▶ [Exercise instructions] Each line in the entries below that contains the word "button" counts once. Report how many there are and nothing more.

▶ [Records for this exercise]
______________________________

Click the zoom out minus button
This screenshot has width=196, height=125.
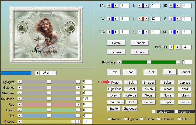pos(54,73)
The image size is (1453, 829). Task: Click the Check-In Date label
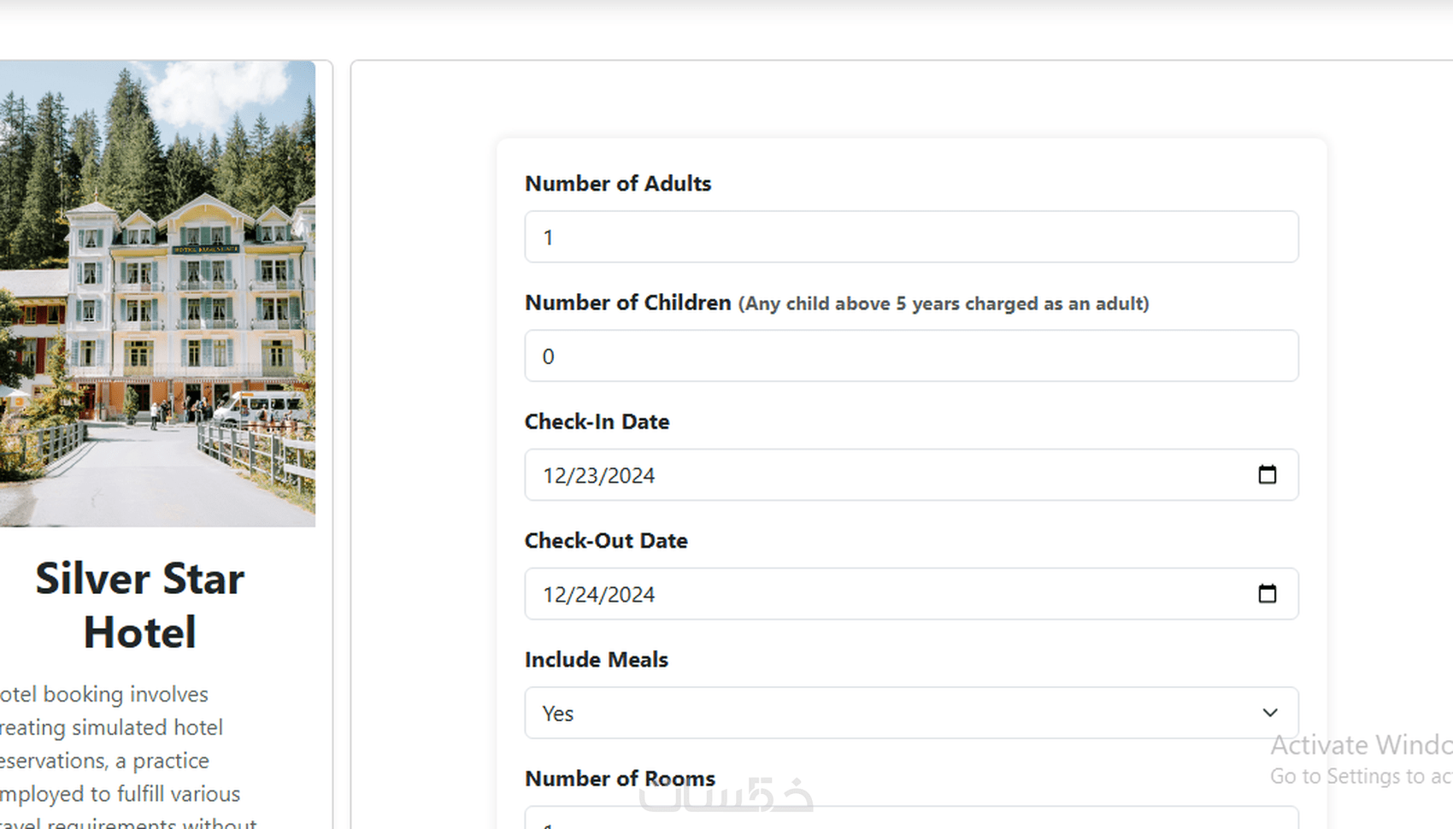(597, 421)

______________________________

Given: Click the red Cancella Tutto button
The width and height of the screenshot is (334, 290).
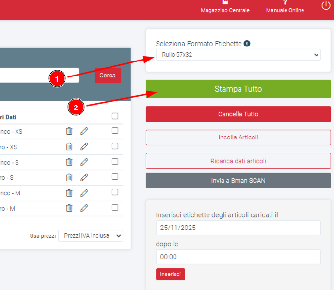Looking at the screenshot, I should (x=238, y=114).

______________________________

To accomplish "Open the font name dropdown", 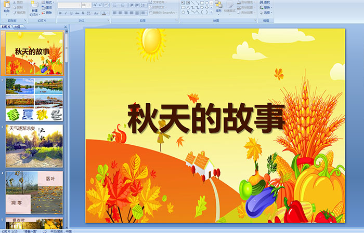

______________________________

▶ [Task output] 2